Time Comparison

I wanted to compare the runtimes of the for loop, the while loop and the built in R functions after reading that loops were not particularly efficient in R. I wrote a wrapper method designed to time how long it took to run a function and then 3 summing functions using a for loop, a while loop and the built in sum function.

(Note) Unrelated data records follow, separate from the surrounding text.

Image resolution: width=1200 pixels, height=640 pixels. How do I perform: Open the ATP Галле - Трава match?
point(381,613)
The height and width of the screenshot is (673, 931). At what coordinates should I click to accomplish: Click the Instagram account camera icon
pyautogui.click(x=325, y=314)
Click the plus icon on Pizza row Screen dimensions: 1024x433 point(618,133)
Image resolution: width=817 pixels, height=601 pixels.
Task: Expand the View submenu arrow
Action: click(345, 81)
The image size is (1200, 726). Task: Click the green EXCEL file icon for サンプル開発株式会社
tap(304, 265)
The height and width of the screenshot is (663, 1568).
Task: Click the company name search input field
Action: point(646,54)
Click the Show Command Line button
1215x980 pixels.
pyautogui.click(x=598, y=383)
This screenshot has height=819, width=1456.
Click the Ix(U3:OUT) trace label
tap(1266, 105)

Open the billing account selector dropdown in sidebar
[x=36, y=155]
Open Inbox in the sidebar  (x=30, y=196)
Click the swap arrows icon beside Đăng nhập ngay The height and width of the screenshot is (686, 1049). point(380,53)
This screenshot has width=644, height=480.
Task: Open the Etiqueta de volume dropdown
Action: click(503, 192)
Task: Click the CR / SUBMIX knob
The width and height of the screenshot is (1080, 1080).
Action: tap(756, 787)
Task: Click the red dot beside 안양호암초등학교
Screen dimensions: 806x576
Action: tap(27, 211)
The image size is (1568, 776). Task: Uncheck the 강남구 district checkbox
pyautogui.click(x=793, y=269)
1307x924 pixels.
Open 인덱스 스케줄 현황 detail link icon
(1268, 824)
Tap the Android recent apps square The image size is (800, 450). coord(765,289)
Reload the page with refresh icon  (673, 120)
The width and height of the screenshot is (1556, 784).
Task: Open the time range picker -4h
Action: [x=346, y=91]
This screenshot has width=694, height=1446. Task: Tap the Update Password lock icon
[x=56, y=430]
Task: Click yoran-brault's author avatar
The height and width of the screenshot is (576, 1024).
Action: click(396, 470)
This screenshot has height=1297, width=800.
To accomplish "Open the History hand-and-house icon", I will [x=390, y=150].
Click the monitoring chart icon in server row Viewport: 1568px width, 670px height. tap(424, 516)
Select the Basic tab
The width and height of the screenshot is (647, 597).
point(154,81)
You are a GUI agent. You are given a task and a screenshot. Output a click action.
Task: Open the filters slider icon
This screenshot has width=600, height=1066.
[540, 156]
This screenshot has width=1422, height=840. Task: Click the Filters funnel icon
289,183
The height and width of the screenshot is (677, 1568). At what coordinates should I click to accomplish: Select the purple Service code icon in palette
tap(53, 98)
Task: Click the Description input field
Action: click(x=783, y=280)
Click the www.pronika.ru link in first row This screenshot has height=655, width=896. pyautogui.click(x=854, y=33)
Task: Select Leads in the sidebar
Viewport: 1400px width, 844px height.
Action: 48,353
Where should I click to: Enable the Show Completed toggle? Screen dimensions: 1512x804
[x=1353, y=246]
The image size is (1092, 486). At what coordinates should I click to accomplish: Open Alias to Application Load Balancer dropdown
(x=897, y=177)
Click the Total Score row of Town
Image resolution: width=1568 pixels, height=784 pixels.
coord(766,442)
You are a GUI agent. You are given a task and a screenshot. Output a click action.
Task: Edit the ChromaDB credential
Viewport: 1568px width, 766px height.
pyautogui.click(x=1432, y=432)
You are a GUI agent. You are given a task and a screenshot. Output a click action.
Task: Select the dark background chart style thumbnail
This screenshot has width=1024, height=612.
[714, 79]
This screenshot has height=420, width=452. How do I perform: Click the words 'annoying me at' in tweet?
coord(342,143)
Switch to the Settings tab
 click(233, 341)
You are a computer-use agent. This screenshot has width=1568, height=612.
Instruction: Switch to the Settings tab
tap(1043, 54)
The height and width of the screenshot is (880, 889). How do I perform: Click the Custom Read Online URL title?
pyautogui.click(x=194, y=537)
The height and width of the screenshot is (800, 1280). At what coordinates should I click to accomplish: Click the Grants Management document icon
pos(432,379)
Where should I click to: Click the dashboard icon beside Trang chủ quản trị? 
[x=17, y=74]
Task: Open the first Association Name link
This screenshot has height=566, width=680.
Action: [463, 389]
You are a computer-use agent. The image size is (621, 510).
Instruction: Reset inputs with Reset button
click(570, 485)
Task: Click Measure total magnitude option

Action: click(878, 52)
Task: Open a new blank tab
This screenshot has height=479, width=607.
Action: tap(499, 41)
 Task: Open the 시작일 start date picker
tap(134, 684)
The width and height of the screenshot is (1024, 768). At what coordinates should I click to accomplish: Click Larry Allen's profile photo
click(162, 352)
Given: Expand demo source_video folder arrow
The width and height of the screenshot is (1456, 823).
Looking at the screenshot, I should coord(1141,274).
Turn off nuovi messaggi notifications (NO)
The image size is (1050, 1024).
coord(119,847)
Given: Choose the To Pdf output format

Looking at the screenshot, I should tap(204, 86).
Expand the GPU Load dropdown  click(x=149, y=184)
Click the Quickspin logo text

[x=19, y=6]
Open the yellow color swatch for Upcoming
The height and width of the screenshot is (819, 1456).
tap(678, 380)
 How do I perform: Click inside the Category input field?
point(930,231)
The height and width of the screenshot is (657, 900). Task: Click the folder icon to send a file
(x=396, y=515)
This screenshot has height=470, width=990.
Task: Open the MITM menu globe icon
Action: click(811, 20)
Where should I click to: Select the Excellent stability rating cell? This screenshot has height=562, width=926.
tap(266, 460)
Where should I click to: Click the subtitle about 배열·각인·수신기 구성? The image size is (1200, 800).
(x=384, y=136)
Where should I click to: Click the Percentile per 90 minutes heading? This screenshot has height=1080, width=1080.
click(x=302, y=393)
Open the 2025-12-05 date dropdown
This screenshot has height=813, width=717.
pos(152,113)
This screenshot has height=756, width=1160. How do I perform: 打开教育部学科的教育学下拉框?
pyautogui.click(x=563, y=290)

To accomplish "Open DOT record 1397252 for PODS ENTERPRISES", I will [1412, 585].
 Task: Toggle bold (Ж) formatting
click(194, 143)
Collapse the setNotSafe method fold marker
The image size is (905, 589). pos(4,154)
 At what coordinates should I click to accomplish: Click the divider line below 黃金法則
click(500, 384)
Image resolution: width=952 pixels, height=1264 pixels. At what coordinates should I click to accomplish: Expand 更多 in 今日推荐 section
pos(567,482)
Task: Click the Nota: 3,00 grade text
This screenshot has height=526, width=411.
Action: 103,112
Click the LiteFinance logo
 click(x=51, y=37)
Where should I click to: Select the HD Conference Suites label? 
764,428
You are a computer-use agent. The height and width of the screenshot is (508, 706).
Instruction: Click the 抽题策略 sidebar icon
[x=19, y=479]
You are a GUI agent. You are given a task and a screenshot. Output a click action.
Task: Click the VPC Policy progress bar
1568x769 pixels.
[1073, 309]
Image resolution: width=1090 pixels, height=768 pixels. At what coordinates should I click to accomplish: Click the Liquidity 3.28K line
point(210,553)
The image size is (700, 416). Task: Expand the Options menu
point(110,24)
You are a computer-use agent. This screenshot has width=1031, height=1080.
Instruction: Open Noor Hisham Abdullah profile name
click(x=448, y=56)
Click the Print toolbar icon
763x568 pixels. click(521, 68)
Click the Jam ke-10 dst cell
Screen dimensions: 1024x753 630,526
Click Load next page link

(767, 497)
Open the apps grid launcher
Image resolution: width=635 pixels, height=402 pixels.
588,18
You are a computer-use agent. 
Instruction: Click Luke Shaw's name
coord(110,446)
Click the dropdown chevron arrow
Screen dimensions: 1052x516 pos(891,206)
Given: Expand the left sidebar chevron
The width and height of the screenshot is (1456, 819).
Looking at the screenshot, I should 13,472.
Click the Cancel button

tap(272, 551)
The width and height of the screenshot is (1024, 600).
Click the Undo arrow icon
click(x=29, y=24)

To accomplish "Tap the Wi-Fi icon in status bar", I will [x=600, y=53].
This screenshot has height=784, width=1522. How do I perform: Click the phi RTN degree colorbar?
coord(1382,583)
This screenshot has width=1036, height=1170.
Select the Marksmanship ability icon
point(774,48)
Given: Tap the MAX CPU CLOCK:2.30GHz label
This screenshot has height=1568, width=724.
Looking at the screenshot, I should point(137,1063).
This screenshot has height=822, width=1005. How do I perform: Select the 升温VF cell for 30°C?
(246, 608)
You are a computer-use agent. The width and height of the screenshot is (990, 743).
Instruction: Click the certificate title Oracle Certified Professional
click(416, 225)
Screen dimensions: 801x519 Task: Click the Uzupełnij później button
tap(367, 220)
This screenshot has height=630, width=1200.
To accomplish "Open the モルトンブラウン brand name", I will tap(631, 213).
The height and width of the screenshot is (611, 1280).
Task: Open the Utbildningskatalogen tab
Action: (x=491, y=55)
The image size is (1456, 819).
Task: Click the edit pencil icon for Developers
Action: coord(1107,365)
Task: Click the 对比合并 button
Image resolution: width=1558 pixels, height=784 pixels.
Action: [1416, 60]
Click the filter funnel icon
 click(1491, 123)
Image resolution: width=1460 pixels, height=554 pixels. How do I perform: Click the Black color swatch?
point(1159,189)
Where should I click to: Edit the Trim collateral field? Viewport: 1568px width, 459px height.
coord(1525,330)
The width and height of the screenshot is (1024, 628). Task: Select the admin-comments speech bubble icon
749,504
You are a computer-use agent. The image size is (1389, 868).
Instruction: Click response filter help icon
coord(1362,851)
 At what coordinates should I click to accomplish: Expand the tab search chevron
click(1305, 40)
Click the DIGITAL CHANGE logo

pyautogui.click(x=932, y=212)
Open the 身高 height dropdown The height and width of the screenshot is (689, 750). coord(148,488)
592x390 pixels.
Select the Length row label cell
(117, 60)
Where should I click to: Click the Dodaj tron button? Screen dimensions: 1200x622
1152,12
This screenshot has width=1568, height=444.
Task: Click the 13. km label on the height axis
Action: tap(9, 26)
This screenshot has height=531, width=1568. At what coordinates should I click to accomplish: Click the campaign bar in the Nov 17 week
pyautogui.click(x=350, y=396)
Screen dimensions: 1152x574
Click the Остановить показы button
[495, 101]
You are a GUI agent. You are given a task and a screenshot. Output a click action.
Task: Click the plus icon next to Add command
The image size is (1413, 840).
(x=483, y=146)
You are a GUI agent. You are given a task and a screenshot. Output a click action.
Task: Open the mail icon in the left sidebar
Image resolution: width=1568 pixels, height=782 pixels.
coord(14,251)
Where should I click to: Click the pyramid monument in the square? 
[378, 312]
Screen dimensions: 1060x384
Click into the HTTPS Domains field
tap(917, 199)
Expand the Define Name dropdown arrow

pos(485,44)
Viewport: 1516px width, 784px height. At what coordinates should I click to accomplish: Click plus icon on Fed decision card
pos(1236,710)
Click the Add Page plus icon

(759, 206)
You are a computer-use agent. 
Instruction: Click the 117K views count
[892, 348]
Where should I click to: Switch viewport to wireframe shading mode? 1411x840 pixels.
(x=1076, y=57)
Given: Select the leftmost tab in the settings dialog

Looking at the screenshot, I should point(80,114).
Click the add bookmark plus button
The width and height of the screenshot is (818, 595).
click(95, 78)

timer <- function(func,...){
  start <- Sys.time()
  func(...)
  return(Sys.time() - start)
}

forLoop <- function(x){
  total <- 0
  for(i in 1:x){
    total <- total + i
  }
}

whileLoop <- function(x){
  i <- 0
  total <- 0
  while(i < x){
    total <- total + i
    i <- i + 1
  }
}

sumLoop <- function(x){
  sum(as.numeric(1:x))
}

I then ran each of them 10 times summing the first 1 million to 10 million numbers, storing their runtimes. They are plotted below.

forVector <- vector(length=5)
whileVector <- vector(length=5)
sumVector <- vector(length=5)
con <- 1000000
for(i in 1:10){
  forVector[i] <- timer(forLoop, i*con)
  whileVector[i] <- timer(whileLoop, i*con)
  sumVector[i] <- timer(sumLoop, i*con)
}

s <- seq(1,10,1)
plot(whileVector~s, type='l', col='green')
lines(forVector~s,type='l',col='red')
lines(sumVector~s, type='l',col='blue')

The time difference is amazing! It is pretty clear that when working with large data sets it is important to make wise decisions about how to process data. It appears that using the built in R function is the superior choice. I was also taken back by the different between a while loop and a for loop. I can only speculate that this is due to the fact that the while loop used two assignment statements while the for loop only used one.